Making Requests and Reporting Issues

All work in this project starts with a GitHub issue. If you would like a new feature or need to report a bug, please create an issue which includes a code snippet and a description of the problem. For a bug, the code snippet should be a minimal reproducible example and should also include details of the environment in which the bug occurred. For a feature, the code snippet should represent the future you'd like to see and describe the desired outcome of the code.

Getting Set Up

This project uses poetry for package management, so you'll need to install it. I recommend either doing a pip install poetry in your base interpreter or using pipx to keep the installation separate. In order to install the dependencies locally, you'll need to run poetry install. This will create a virtual environment in your home directory—if you'd like the virtual environment to be colocated with your project you can set poetry config virtualenvs.in-project true before running poetry install. In order to utilize this virtual environment, you either need to prepend every command with poetry run or start a new shell with poetry shell.

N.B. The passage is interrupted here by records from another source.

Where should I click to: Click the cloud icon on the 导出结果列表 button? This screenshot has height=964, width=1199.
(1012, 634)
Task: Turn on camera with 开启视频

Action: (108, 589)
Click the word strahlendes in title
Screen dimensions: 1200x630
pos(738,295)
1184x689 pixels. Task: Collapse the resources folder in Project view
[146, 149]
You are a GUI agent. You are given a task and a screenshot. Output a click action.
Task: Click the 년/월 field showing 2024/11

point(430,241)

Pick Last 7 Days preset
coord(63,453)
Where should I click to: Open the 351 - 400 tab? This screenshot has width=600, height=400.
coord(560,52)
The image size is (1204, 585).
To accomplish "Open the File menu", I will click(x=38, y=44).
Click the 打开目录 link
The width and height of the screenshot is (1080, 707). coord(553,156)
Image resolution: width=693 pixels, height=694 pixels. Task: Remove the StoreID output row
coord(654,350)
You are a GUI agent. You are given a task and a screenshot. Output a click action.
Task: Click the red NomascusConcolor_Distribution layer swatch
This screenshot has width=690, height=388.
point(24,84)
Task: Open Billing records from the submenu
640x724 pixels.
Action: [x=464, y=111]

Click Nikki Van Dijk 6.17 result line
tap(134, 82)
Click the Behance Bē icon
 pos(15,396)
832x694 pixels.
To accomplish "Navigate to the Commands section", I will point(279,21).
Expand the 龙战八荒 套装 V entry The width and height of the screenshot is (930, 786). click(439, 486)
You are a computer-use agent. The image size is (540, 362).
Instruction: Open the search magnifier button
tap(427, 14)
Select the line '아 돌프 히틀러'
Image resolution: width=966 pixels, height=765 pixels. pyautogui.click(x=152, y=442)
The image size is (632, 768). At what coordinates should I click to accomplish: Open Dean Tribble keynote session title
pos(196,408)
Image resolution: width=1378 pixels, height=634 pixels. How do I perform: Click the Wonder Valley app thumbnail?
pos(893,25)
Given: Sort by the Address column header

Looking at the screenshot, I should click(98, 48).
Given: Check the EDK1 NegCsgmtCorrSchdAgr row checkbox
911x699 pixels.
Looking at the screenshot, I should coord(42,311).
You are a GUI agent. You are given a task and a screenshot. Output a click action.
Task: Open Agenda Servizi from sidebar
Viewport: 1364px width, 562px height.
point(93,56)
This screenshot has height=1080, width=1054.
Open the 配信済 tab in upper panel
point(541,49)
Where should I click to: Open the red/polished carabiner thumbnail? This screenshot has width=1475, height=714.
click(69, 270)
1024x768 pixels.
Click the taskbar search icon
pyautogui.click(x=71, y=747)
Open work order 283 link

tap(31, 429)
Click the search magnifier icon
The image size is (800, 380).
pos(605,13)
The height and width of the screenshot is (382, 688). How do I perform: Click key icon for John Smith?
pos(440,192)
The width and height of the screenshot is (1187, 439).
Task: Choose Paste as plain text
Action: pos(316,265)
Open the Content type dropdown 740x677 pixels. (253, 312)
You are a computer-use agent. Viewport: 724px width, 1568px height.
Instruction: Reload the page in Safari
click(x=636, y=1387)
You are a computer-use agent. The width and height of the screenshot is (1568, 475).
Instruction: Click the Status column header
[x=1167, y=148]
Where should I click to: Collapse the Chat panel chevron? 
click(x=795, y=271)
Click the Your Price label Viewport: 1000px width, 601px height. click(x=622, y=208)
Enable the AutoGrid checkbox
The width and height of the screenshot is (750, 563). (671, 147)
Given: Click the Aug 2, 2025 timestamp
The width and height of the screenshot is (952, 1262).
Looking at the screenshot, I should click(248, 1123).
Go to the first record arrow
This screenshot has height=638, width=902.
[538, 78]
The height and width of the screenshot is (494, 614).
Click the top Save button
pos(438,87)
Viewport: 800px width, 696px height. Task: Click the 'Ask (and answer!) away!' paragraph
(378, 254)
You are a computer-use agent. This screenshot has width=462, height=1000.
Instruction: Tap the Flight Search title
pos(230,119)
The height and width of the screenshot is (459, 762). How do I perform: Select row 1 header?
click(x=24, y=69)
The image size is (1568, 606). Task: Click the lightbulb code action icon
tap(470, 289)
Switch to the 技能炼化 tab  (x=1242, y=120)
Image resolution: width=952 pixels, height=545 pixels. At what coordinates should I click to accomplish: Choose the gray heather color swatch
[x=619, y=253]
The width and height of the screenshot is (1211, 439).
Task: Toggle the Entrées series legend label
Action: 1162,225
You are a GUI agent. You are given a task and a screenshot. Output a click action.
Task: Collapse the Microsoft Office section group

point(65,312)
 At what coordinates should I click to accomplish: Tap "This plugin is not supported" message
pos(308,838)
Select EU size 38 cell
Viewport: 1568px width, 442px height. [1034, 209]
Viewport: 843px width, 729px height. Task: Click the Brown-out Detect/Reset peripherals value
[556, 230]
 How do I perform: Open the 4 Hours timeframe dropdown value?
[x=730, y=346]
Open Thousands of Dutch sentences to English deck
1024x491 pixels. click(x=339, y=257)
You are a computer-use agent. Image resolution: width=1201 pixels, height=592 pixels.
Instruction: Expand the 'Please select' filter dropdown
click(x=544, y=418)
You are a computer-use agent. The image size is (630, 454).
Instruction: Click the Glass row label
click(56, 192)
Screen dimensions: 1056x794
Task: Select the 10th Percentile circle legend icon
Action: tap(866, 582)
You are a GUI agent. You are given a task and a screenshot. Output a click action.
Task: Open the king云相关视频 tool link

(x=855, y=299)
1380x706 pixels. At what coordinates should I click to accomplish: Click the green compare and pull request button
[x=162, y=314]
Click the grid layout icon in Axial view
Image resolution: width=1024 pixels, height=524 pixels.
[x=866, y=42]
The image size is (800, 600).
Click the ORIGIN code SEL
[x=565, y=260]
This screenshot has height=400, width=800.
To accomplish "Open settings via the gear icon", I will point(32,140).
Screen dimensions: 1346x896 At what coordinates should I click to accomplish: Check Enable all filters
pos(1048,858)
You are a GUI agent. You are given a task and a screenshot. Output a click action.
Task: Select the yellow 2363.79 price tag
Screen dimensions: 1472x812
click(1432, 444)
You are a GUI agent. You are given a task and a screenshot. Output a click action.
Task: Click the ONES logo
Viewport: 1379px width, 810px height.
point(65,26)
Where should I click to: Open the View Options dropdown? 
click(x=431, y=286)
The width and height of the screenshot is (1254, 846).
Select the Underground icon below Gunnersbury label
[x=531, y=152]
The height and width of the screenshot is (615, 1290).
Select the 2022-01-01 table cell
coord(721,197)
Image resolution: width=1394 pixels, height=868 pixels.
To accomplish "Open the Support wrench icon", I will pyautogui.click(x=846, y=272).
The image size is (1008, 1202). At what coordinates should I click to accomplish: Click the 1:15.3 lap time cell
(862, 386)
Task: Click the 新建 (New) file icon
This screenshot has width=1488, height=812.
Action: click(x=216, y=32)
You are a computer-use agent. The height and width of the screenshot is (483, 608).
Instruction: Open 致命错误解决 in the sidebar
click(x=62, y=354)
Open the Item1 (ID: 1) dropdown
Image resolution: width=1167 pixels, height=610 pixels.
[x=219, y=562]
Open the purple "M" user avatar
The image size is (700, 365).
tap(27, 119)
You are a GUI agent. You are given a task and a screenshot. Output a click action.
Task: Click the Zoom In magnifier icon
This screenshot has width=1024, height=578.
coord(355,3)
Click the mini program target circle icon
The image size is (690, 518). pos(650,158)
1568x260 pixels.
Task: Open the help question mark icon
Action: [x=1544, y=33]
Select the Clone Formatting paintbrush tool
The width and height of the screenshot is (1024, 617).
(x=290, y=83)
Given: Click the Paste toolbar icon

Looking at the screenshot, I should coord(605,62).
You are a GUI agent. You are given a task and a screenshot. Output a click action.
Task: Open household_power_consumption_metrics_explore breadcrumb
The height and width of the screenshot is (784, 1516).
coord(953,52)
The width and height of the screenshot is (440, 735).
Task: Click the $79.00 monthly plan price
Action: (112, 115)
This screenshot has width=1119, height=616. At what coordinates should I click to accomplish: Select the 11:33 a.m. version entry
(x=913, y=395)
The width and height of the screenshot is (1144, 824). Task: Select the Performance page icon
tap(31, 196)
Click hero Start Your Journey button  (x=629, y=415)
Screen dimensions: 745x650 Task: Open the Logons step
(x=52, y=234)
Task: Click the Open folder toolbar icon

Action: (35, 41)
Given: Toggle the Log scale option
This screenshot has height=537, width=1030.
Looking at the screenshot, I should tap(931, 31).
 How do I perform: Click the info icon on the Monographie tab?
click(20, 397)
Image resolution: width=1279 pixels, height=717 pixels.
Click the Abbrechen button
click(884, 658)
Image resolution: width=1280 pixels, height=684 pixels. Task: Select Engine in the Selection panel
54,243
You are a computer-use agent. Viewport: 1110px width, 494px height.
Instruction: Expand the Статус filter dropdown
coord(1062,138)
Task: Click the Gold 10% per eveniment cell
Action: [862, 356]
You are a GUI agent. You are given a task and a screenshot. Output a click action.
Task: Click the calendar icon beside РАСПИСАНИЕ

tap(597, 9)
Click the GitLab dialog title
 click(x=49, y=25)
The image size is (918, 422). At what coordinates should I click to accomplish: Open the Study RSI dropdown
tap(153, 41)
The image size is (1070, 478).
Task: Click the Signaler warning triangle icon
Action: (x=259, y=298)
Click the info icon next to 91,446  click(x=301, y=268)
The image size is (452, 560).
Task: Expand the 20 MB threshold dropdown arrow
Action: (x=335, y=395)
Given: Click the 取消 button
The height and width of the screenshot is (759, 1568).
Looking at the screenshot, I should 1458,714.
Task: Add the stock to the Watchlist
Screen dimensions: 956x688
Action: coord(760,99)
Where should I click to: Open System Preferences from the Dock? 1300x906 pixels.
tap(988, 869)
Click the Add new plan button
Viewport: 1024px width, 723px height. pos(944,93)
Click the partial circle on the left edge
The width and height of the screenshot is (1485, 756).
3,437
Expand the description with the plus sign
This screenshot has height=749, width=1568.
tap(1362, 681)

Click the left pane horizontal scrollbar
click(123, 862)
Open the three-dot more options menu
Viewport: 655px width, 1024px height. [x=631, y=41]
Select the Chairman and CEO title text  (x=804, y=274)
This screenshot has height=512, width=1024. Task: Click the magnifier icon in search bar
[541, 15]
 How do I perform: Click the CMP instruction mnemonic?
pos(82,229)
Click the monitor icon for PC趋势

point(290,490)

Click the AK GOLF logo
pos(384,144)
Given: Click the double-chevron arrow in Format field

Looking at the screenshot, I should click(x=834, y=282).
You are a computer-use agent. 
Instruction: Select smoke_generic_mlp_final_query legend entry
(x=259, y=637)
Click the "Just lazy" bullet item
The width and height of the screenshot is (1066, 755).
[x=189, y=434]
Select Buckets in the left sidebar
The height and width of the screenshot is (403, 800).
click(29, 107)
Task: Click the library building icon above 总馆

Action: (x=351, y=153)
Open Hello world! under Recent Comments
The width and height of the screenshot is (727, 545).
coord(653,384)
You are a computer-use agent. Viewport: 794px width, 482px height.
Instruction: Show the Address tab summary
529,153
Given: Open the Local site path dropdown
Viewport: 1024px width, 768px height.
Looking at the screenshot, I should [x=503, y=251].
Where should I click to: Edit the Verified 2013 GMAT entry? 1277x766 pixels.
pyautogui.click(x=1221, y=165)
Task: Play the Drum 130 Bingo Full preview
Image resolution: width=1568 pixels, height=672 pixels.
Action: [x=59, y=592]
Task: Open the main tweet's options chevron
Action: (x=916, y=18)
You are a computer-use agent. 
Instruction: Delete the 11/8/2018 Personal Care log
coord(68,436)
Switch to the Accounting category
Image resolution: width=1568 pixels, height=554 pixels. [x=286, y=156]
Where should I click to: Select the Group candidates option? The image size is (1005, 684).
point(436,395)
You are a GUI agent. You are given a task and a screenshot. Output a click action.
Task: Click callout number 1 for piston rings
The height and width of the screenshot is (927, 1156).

Every other command in this document expects you to do one of those things.

Writing New Code

All new code is expected to support the Python versions listed in pyproject.toml. I suggest you use the lowest supported version in your development to ensure you aren't utilizing any new features that aren't yet supported. All code should be covered by tests written in the test directory in a format that pytest can run. It must also pass all current tests, style checks, and lints.

Running Checks Locally

In order to run the same checks locally that are run in CI, you should run make. This reformats code, checks lints, and runs all tests. Note that the tests include integration tests which require QCS and Azure Quantum credentials to be configured. If you want to run a subset of checks, look in the Makefile for the commands you want to run.

Contributing the Code

All code should be committed on a non-main branch (or from a fork of the main branch). Create a pull request with your suggested changes and reference the issue number (if any) that the pull request closes. The pull request must be reviewed and approved by a maintainer before it can be merged. All pull requests will be squashed into a single commit on merge—and that commit must start with a valid [conventional commit prefix]. It's the maintainer's responsibility to ensure that the commit message is appropriate.

Release Process

This package is released on PyPI and is automatically published when a new GitHub release is created.